Mr. Speaker, I am happy to speak today on Bill C-246, An Act to amend the Criminal Code (sexual exploitation of children outside Canada).
I wish to recognize at the outset the generosity of the honourable member for Québec, who introduced this bill. We are dealing here with a situation involving to some extent the export of crime. Since our society does not tolerate this type of activity, which we want to prevent by passing this bill, some people will go to other countries to commit the acts in question.
My personal opinion is that this bill tries to prevent a certain form of imperialism.
This bill is characteristic of Quebec's and Canada's position in general regarding respect for children and people and it also reflects the fact that we cannot ignore the reality of such an activity, especially since as a society we are exporting it because we do not tolerate it on our own lands. There is at the moment a sort of silent acceptance, which must absolutely be dealt with.
The Government has already proposed in Bill C-27 measures comparable to the objectives of this bill. Its objective, I repeat is to amend sections 7 and 211 of the Criminal code so as to prohibit obtaining, for consideration, the sexual services of a person under the age of eighteen years outside of Canada; transporting people to common bawdy-houses outside Canada for the purpose of having sexual relations with persons under the age of eighteen years; and certain acts of procuring committed outside Canada in relation to persons under the age of eighteen years.
I wish to congratulate the member for Québec, who introduced this bill.
We can see that the government has finally decided to follow suit with Bill C-27. The two bills are quite similar on the principle but it appears that Bill C-27 needs to be reinforced because we are in an area where we have a responsibility to act, even if we are dealing with extraterritorial actions, since fundamental human rights are at stake.
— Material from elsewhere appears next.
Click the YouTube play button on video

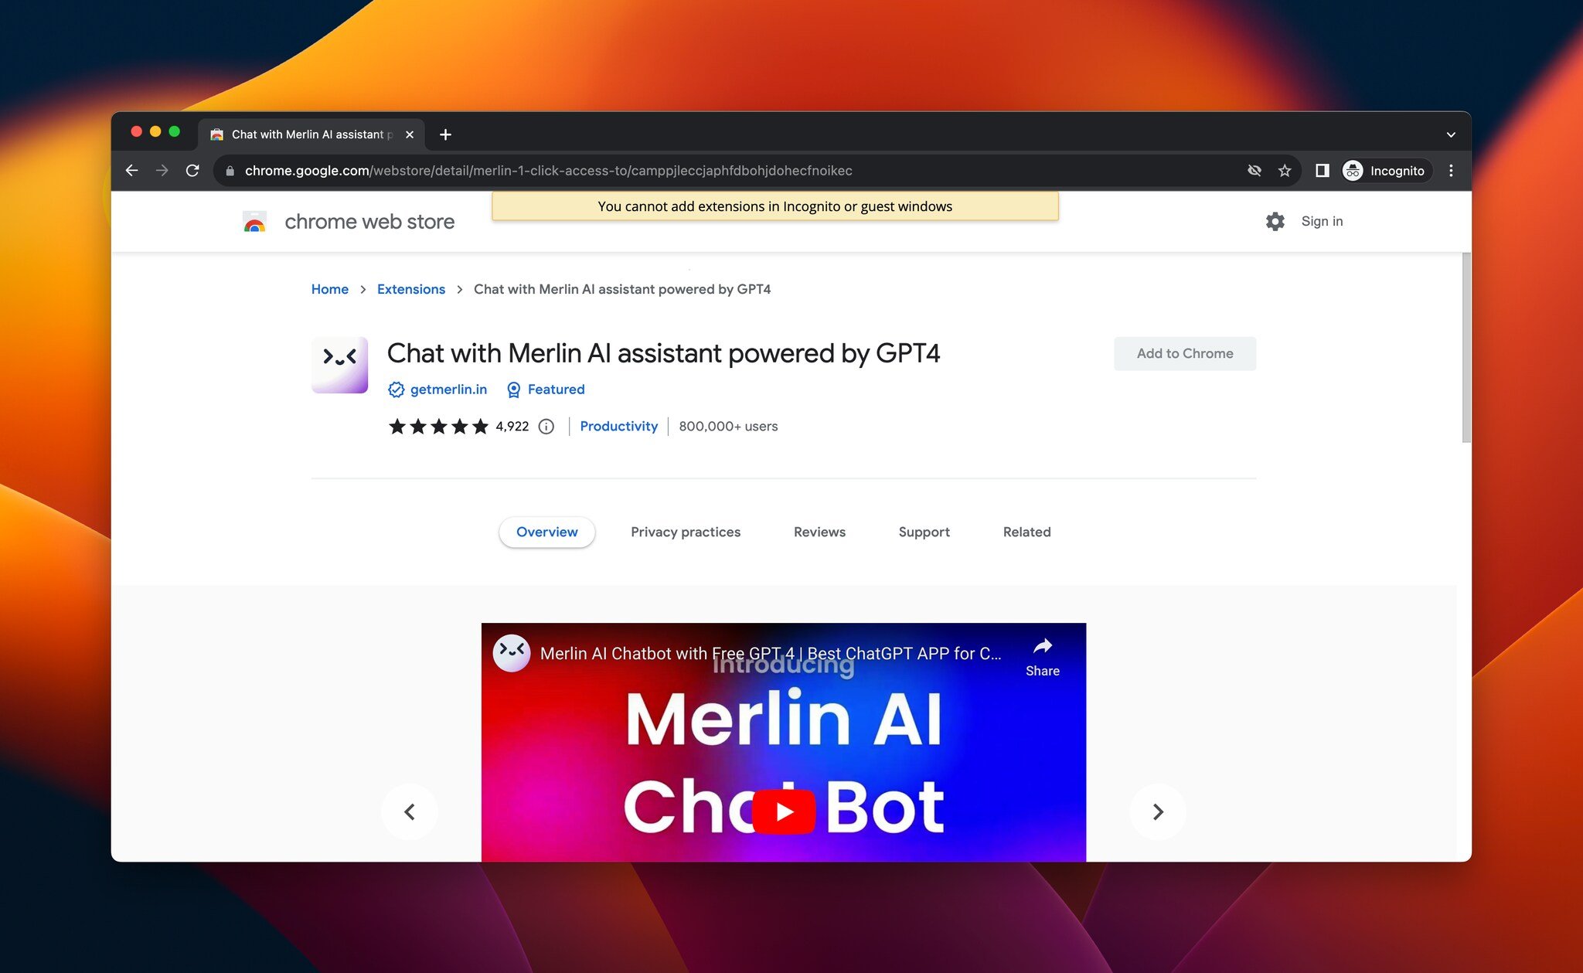(x=784, y=810)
We are not discussing relations between corporations, as with the Helms-Burton act, we are discussing fundamental rights. It seems to us that the government bill, based on an interesting principle, similar to the one put forward by the member for Québec, also needs to be strengthened.
First of all, we must make it more specific in order to give it real legal authority to go after these people. As the bill now stands, a principle is stated, but we do not really have the means to prosecute. Furthermore, the wording should be changed to meet the needs in this regard. Let us take an example. The clause suggested in Bill C-246 states that it is about anyone who "takes, transports, directs, or offers to take, transport or direct, any other person to a common bawdy-house". These are very precise and concrete terms ensuring that every person implicated in such a criminal act may be prosecuted. They really allow for the control of such acts and show the people who could be tempted by sexual tourism that Canadians or Canadian residents cannot indulge in that kind of activity, under threat of penalty.
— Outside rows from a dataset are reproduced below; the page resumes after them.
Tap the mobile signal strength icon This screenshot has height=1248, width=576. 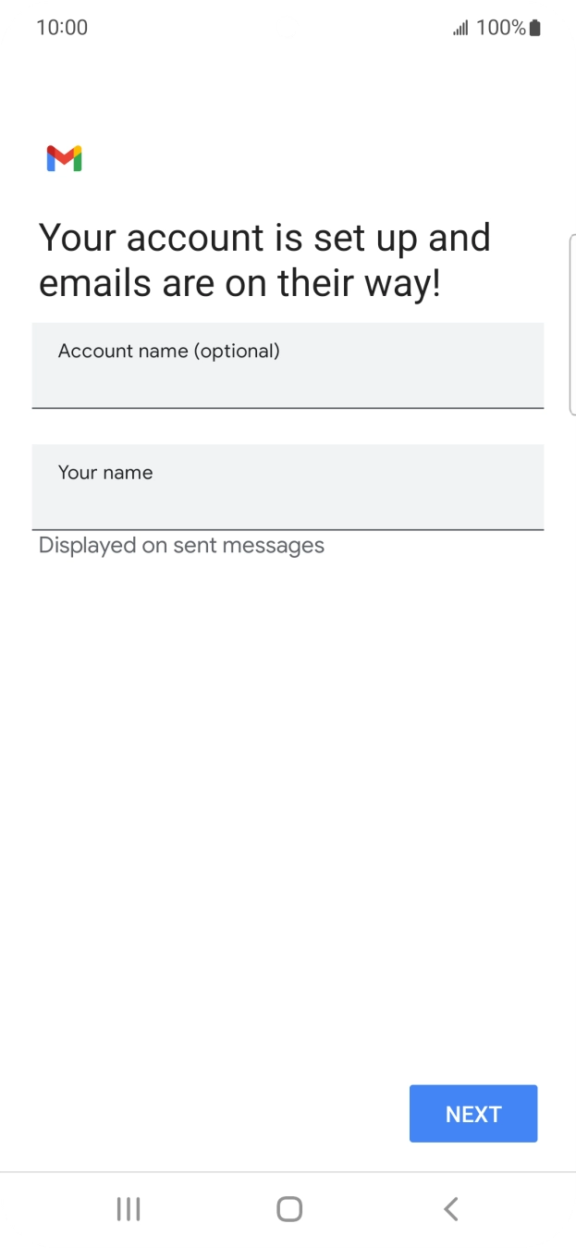[x=460, y=27]
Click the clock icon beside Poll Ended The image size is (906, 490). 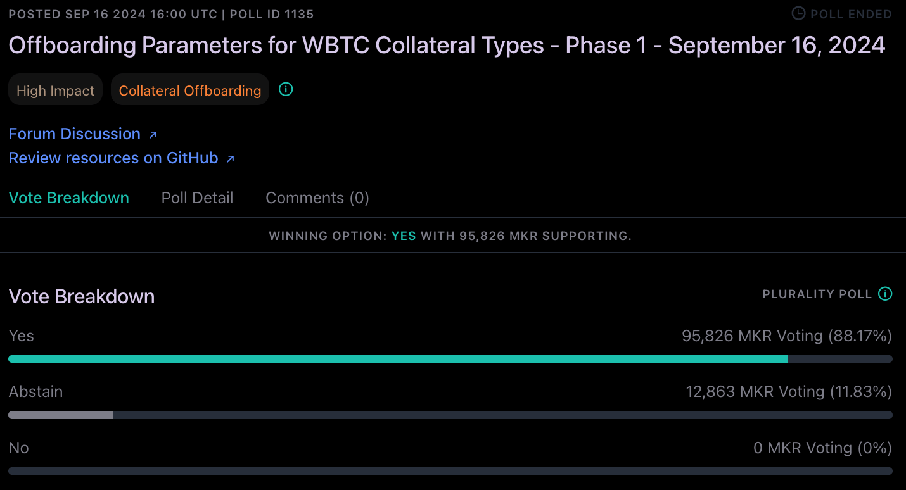[x=798, y=13]
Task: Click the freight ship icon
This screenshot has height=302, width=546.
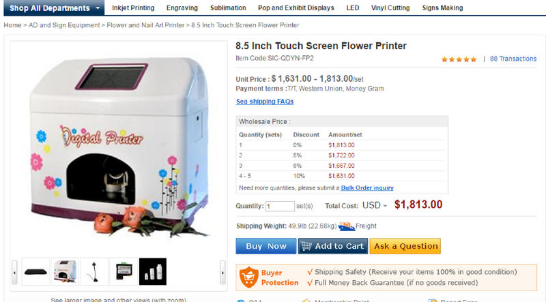Action: click(x=347, y=226)
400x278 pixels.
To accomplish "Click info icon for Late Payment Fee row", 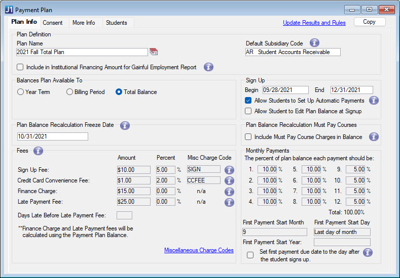I will 229,202.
Now, another shortfall of the bill is precisely concerning the people targeted in it. Presently, only Canadian citizens and landed immigrants are targeted.
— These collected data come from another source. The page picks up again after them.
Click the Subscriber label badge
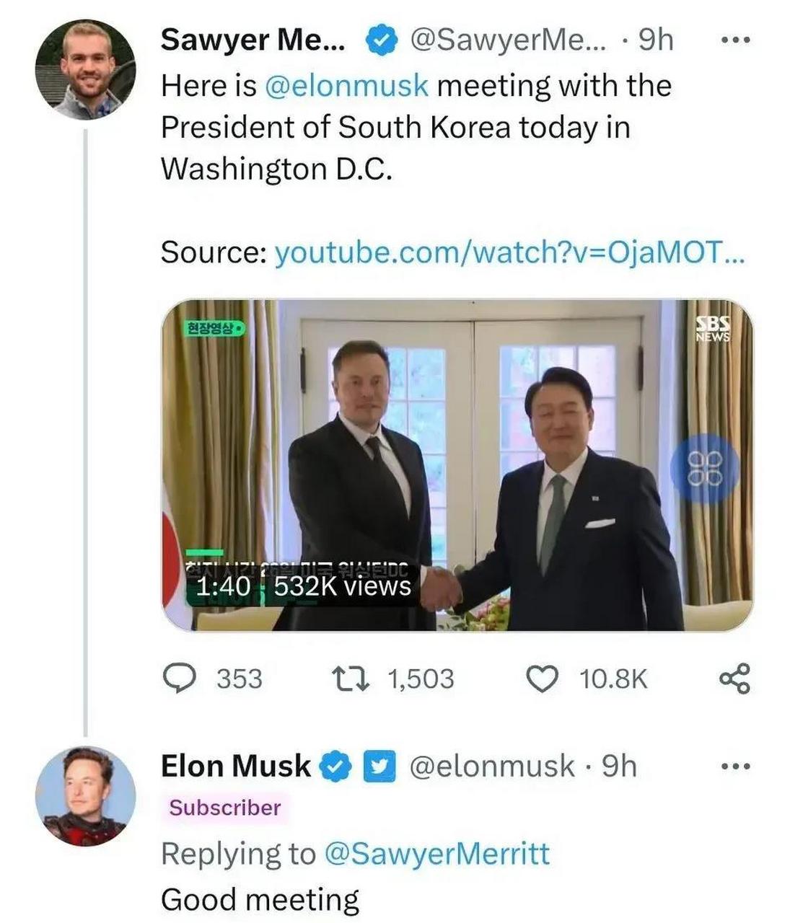 click(225, 808)
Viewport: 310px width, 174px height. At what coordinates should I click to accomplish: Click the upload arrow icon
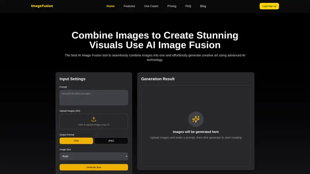tap(94, 119)

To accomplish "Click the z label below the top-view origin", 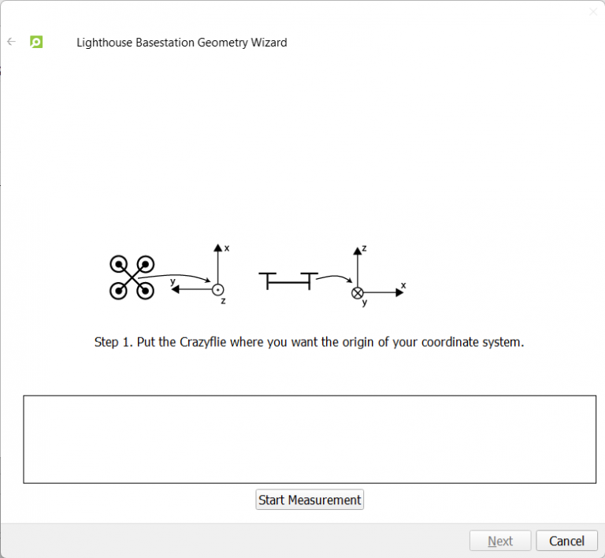I will (x=223, y=301).
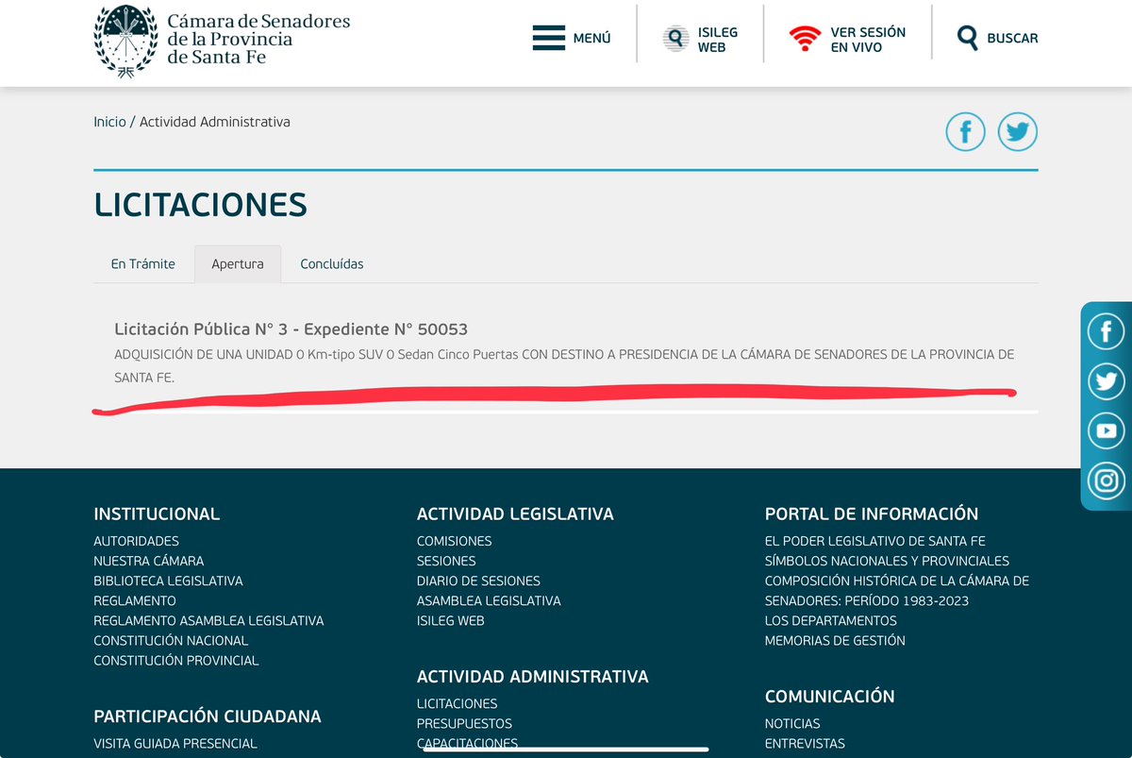Click the Facebook share circle icon
The height and width of the screenshot is (758, 1132).
tap(965, 131)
There are however people who live in Canada for a while and are not targeted by that kind of bill, although they may precisely be those who travel the most. I am thinking about refugees and asylum seekers. I think it would be in our interest to specify who is targeted in Bill C-27 to make sure that legal proceedings can be taken against any individual in such a position.
The bill introduced by the member for Québec contains another recommendation that is much more significant.
While the government bill treats this simply as aggravated assault, the member for Québec-I support her on this one and I invite all members to consider how wise her recommendation is-suggests that the sexual exploitation of children outside Canada be made a separate offence so that legal action could be
taken directly instead of more globally under a section of the Criminal Code dealing with several activities. It would be good to be more specific.
There is another more technical element. The government bill will make an exception for surgical procedures. According to the advice we received from doctors, it does not seem advisable to allow people to obtain, in a roundabout way, what is prohibited by law. In other words, managing to legally perform sexual mutilation as a result of a physician's broad authorization. We believe that right now nothing can justify such an exception and we think it should be removed.
Another thing, the bill provides that sexual mutilations would be allowed on a consenting adult. This seems somewhat nonsensical. Do we authorize adults to commit suicide or mutilate their own body in various ways? Why should it be allowed in this case, especially as people in a different cultural context may be subject to specific pressure? Such a thing is not desirable. This kind of action is no more acceptable when it involves an adult instead of a child, and we believe it is important for Bill C-27 to be improved in this respect.
In my view, this piece of legislation will have an impact abroad, outside Quebec and Canada, but also internally, because it reflects an important principle found in many other areas of human activity, namely the fact that we will not tolerate the export of criminal acts abroad because of the wealth of our society. Similarly, in the environmental sector, we cannot tolerate the export of economic activities that cause pollution because we do not want them at home.
In this area, this is also not acceptable, and what is proposed by the hon. member for Québec allows us to target a crime that the Quebec or Canadian society would not accept. They would not tolerate that people living in Quebec or Canada, citizens or landed immigrants in our country, or refugees or asylum seekers could commit such crimes abroad.
Therefore, the bill proposed by the hon. member for Québec is a step in the right direction. It even suggests to the government ways to improve the situation which we do not find in the government bill, and this is why I would ask unanimous consent to put this bill to a vote.